Architecture and its Image: Four Centuries of Architectural Representation

Edited by Eve Blau and Edward Kaufman

Drawing on an incomparable collection of architectural drawings and prints, photographs, books, and periodicals, Architecture and Its Image explores the idea of serial imagery in architectural representation through works dating from the Renaissance to today.

Although drawings and photographs of architecture are often viewed as single images, they are generally produced in series. The most basic of these is the set of drawings that shows a building in plan, elevation, and section. But as Architecture and Its Image reveals, the concept can be extended to other types of architectural representations: theater sets, travel accounts, photographic surveys, pattern books, even the alternative designs submitted for competition. All relate in different ways to their subjects; viewed in series, all reveal underlying principles of organization that can convey new understanding of architectural imagery.

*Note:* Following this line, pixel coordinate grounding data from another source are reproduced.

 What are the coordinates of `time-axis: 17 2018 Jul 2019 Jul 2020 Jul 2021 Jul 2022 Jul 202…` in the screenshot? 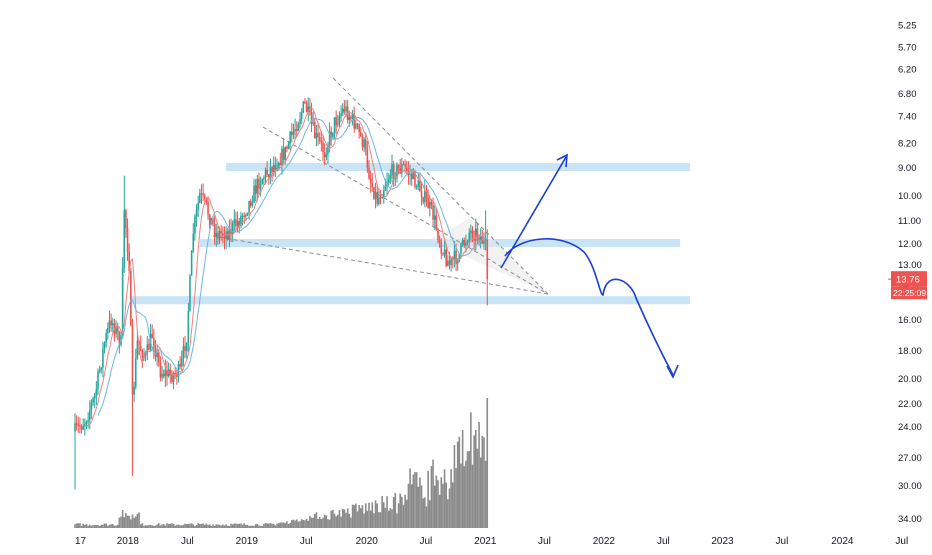 It's located at (492, 542).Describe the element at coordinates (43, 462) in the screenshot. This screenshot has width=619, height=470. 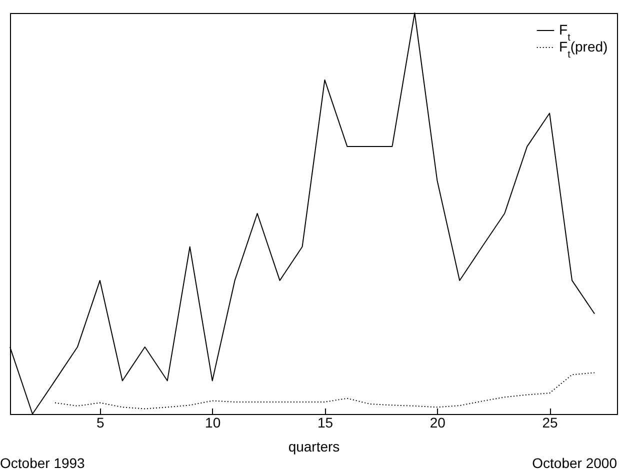
I see `text: October 1993` at that location.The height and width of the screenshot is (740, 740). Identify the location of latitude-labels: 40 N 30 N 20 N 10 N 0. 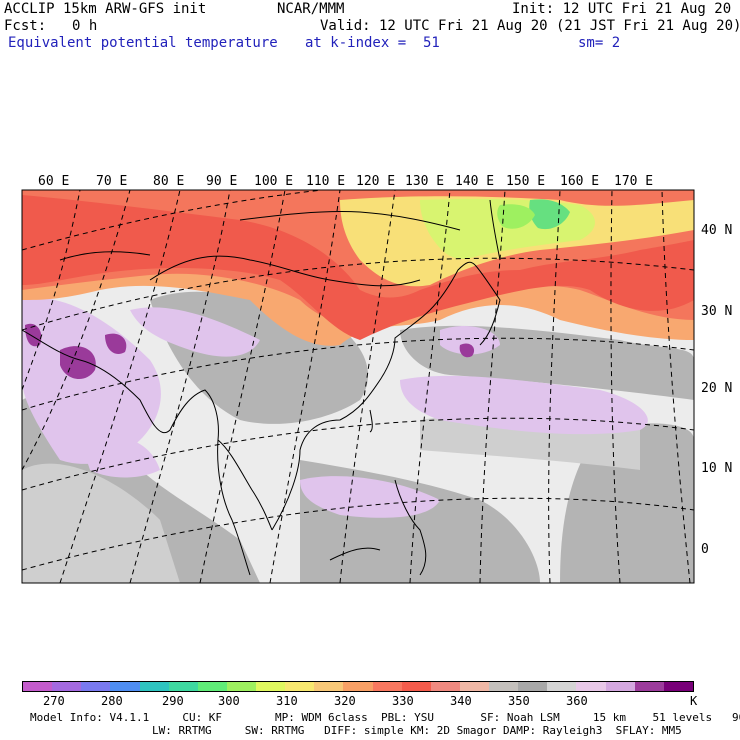
(716, 390).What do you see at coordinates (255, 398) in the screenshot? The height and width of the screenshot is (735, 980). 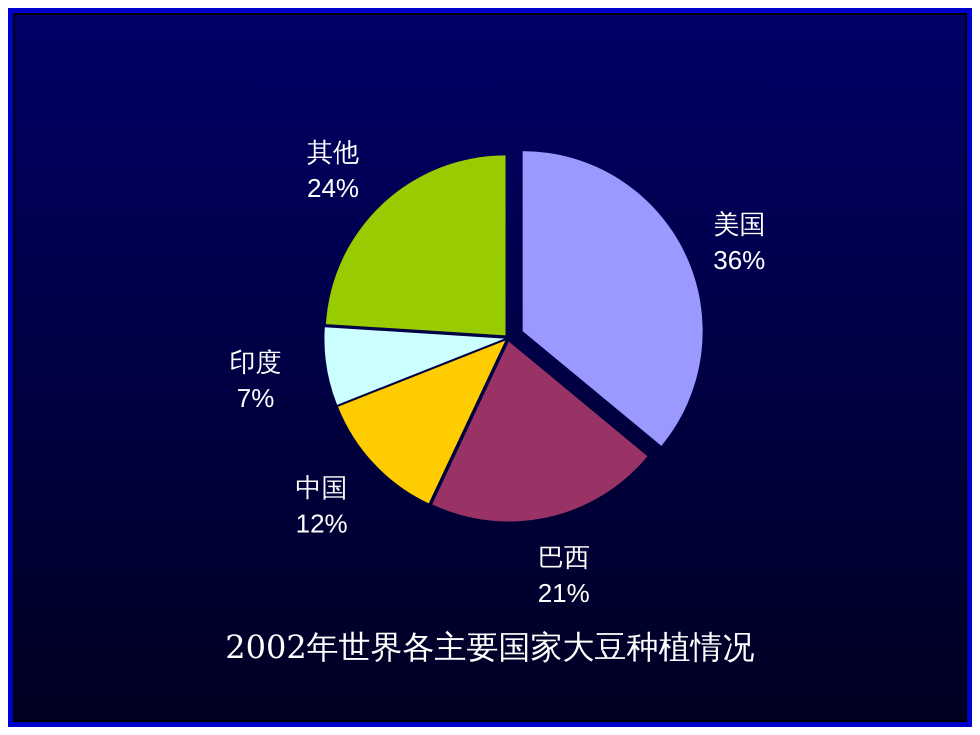 I see `data-label: 7%` at bounding box center [255, 398].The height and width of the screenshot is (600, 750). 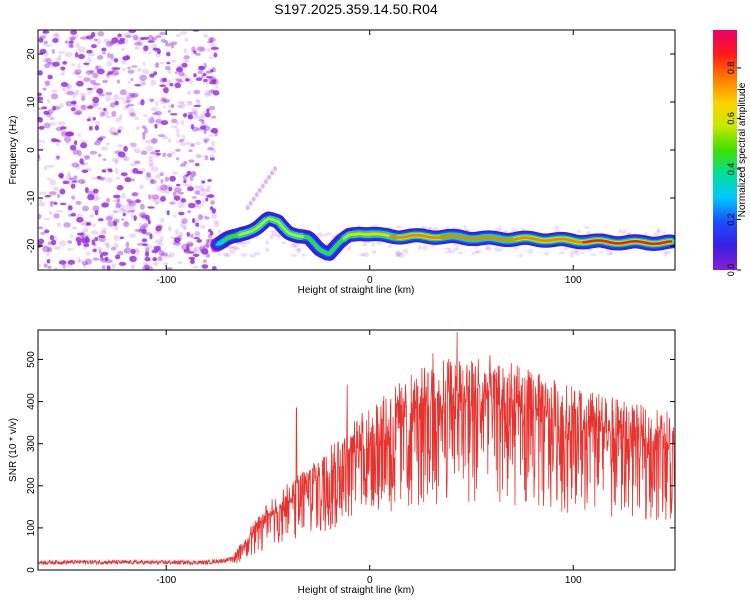 What do you see at coordinates (356, 290) in the screenshot?
I see `spectrogram-x-label: Height of straight line (km)` at bounding box center [356, 290].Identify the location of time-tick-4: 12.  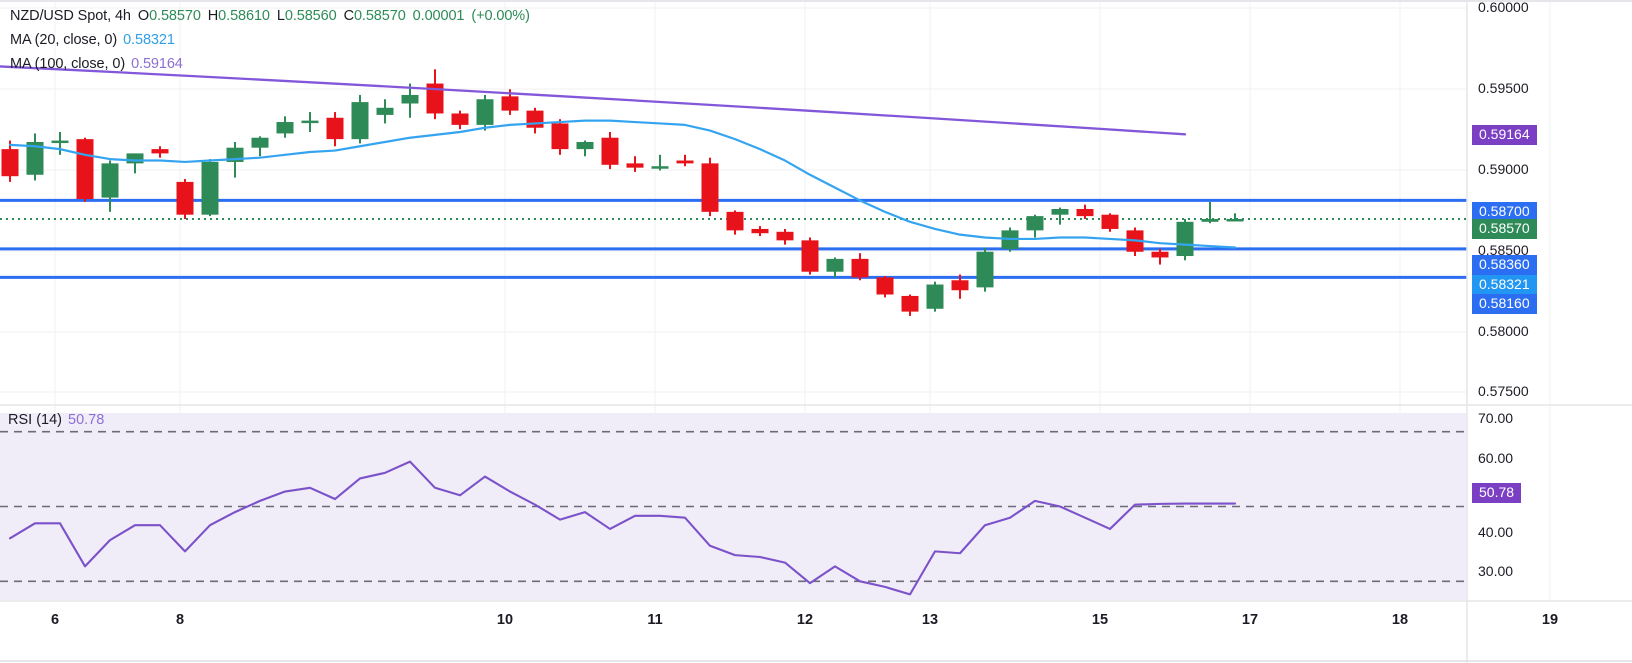
(805, 620).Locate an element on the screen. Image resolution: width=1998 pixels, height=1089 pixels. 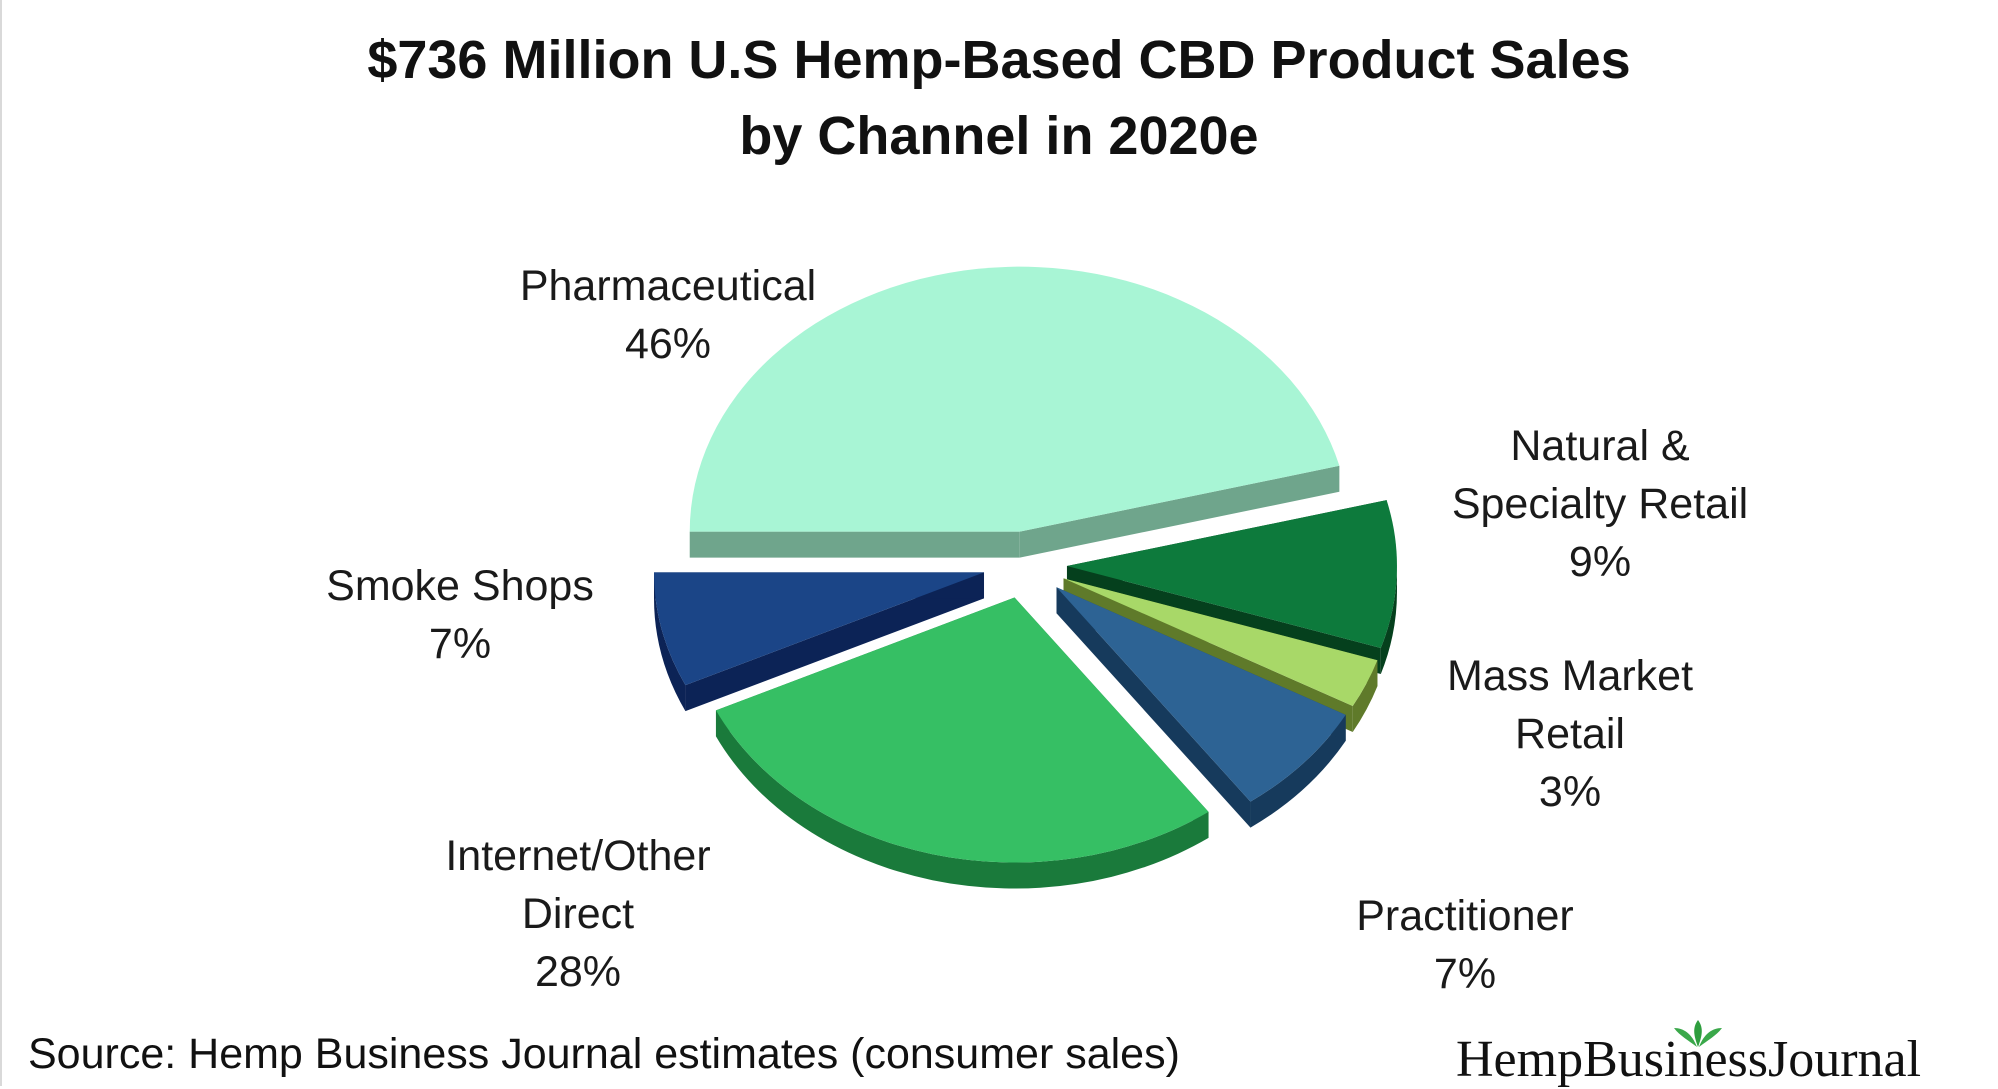
slice-label-practitioner: Practitioner 7% is located at coordinates (1464, 945). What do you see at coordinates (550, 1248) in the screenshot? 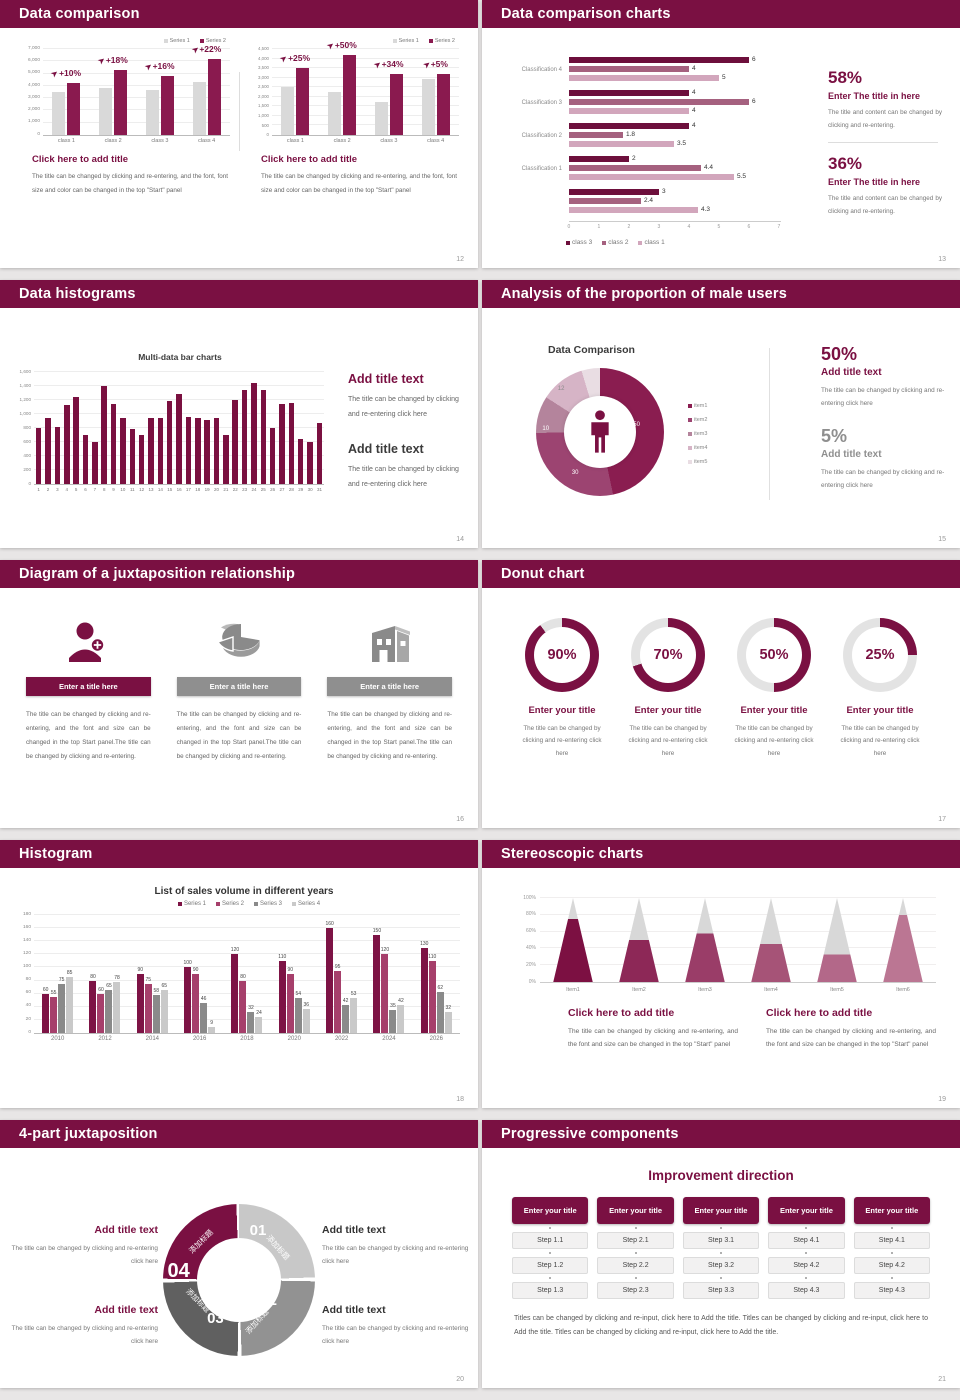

Under the headings Architecture in Three Dimensions, Architecture in Place and Time, and Architecture in Process, essays by six scholars use the concept of serial imagery to explore the complex relationship between various types of architectural representations and their subject matter: projective drawings (Robin Evans), 19th-century urban survey photography (Eve Blau), the travel narratives of English architectural "explorers" from the mid-18th to the mid-19th century (Edward Kaufman), festival and theater architecture (William Alexander McClung), architectural publications, competitions, and exhibitions (Helene Lipstadt), and computer graphics (Robert Bruegmann).

Cambridge MA, 1990, 30 x 25cm, illustrated, 369pp. Hardback.